> WHAT IS EXPECTED: Check every line of the entries for "dropdown", and copy the lines that hold it.

Dataset entries
________________________
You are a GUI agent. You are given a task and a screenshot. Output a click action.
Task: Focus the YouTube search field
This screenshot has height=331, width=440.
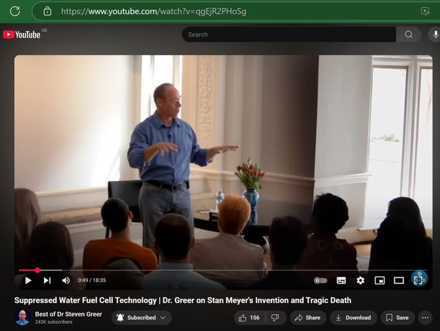pos(289,34)
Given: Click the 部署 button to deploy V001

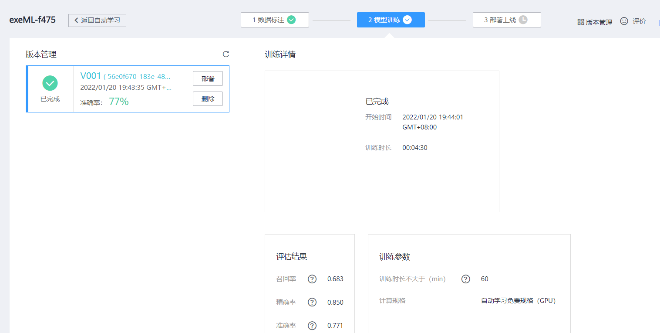Looking at the screenshot, I should [208, 78].
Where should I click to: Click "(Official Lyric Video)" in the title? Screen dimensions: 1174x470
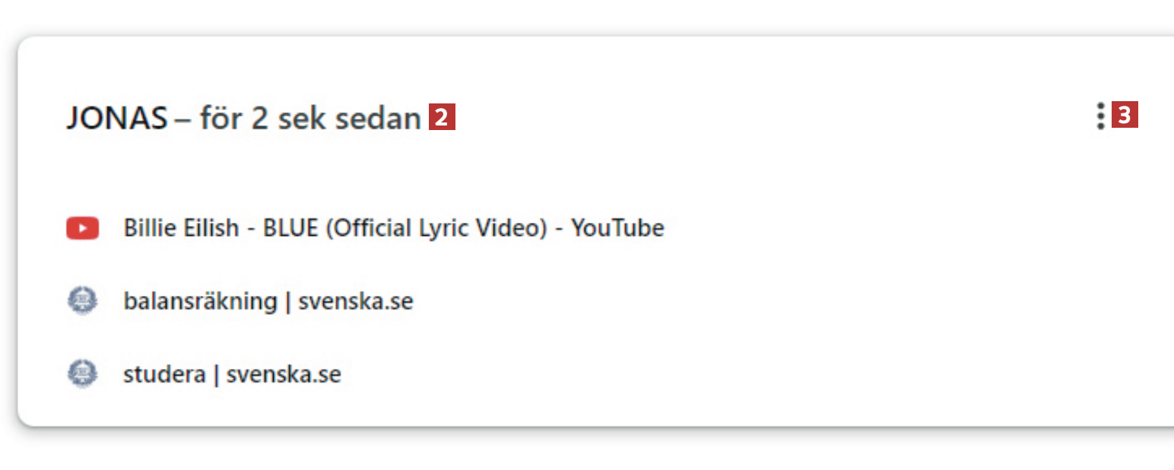(436, 228)
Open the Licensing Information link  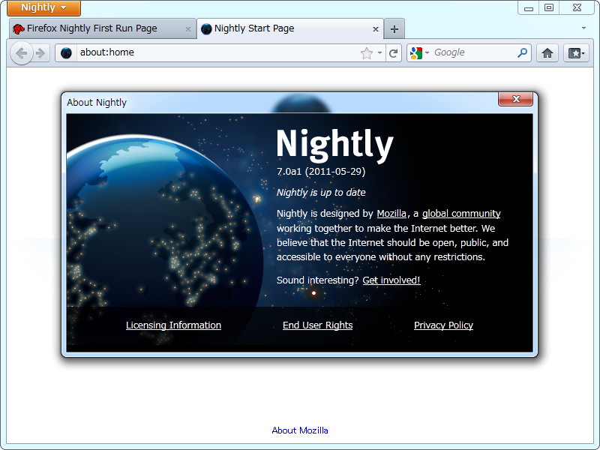point(173,325)
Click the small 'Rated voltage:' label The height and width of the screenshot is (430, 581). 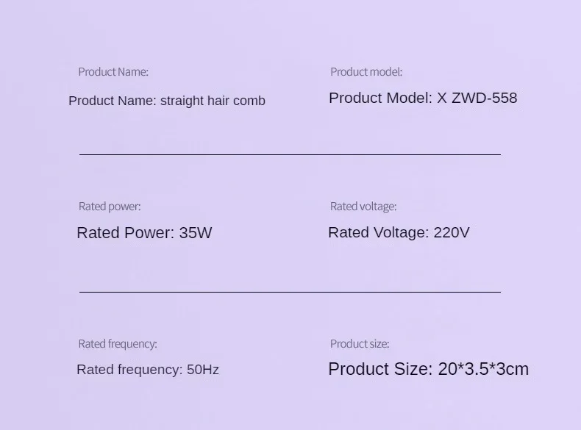pos(363,207)
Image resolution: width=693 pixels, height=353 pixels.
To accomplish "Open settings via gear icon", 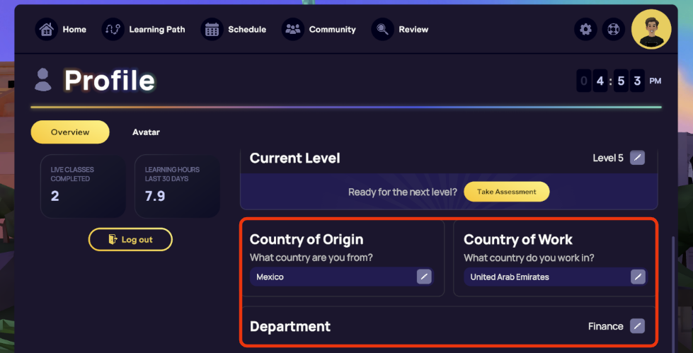I will tap(585, 30).
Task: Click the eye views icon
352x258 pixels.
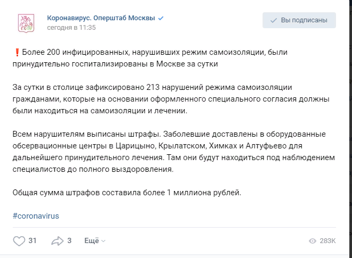Action: (313, 241)
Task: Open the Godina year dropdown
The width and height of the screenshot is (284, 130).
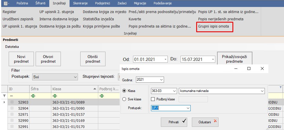Action: coord(161,80)
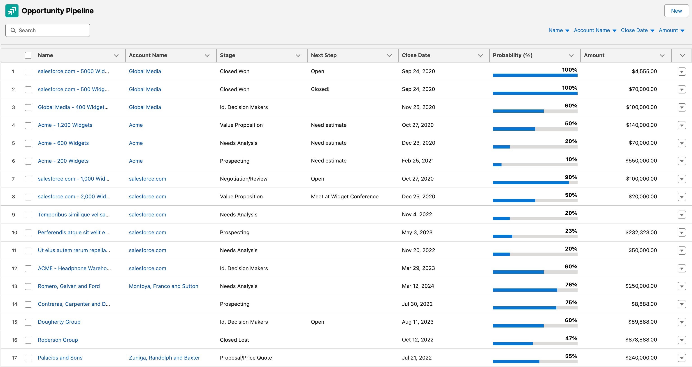Expand the Stage column header menu
Screen dimensions: 692x367
(298, 55)
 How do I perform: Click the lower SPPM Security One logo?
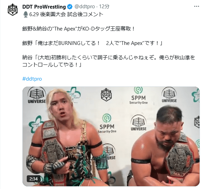coord(107,123)
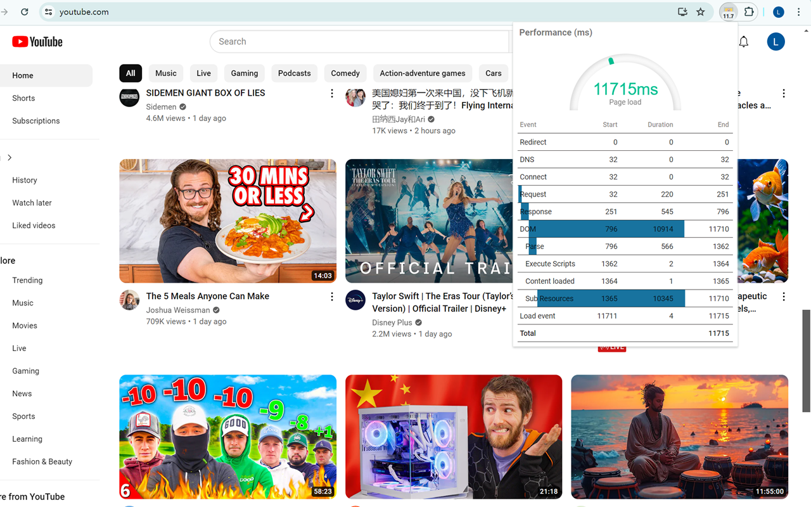
Task: Open site information in the address bar
Action: 48,11
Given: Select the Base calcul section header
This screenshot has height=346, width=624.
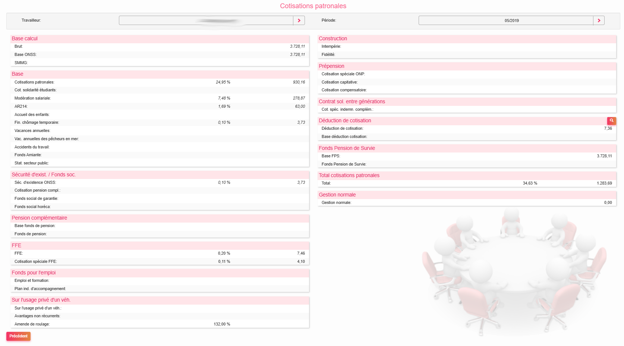Looking at the screenshot, I should 25,38.
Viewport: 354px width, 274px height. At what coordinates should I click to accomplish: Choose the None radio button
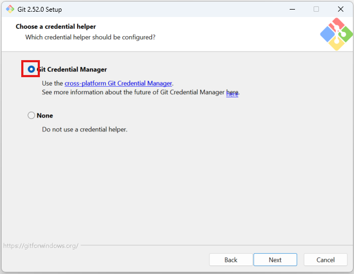[31, 115]
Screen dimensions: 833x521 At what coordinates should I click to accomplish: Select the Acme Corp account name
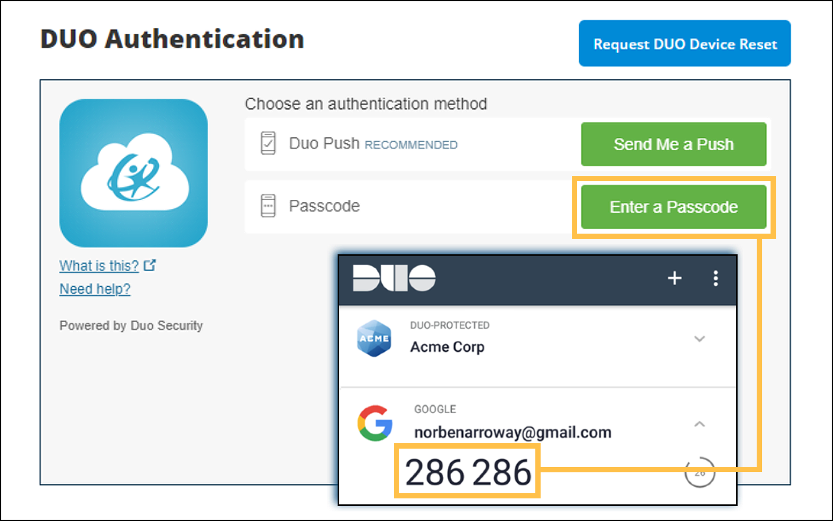(447, 347)
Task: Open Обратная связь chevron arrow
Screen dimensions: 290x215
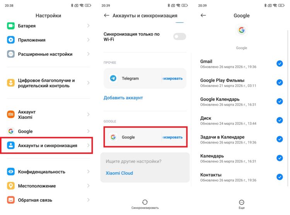Action: 88,200
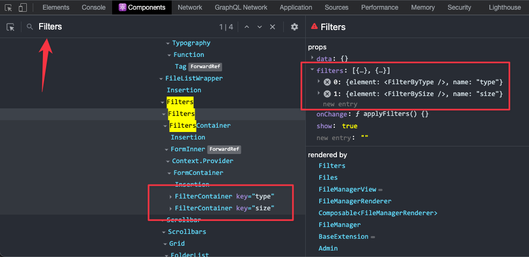Go to previous search result arrow

point(247,27)
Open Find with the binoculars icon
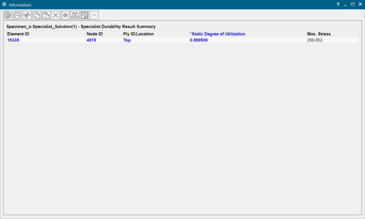Viewport: 365px width, 219px height. pos(75,15)
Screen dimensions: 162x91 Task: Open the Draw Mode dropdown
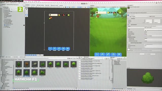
________________________
> WRITTEN REPLY:
Task: Open the Godina year dropdown
Screen dimensions: 162x91 Task: Open the Draw Mode dropdown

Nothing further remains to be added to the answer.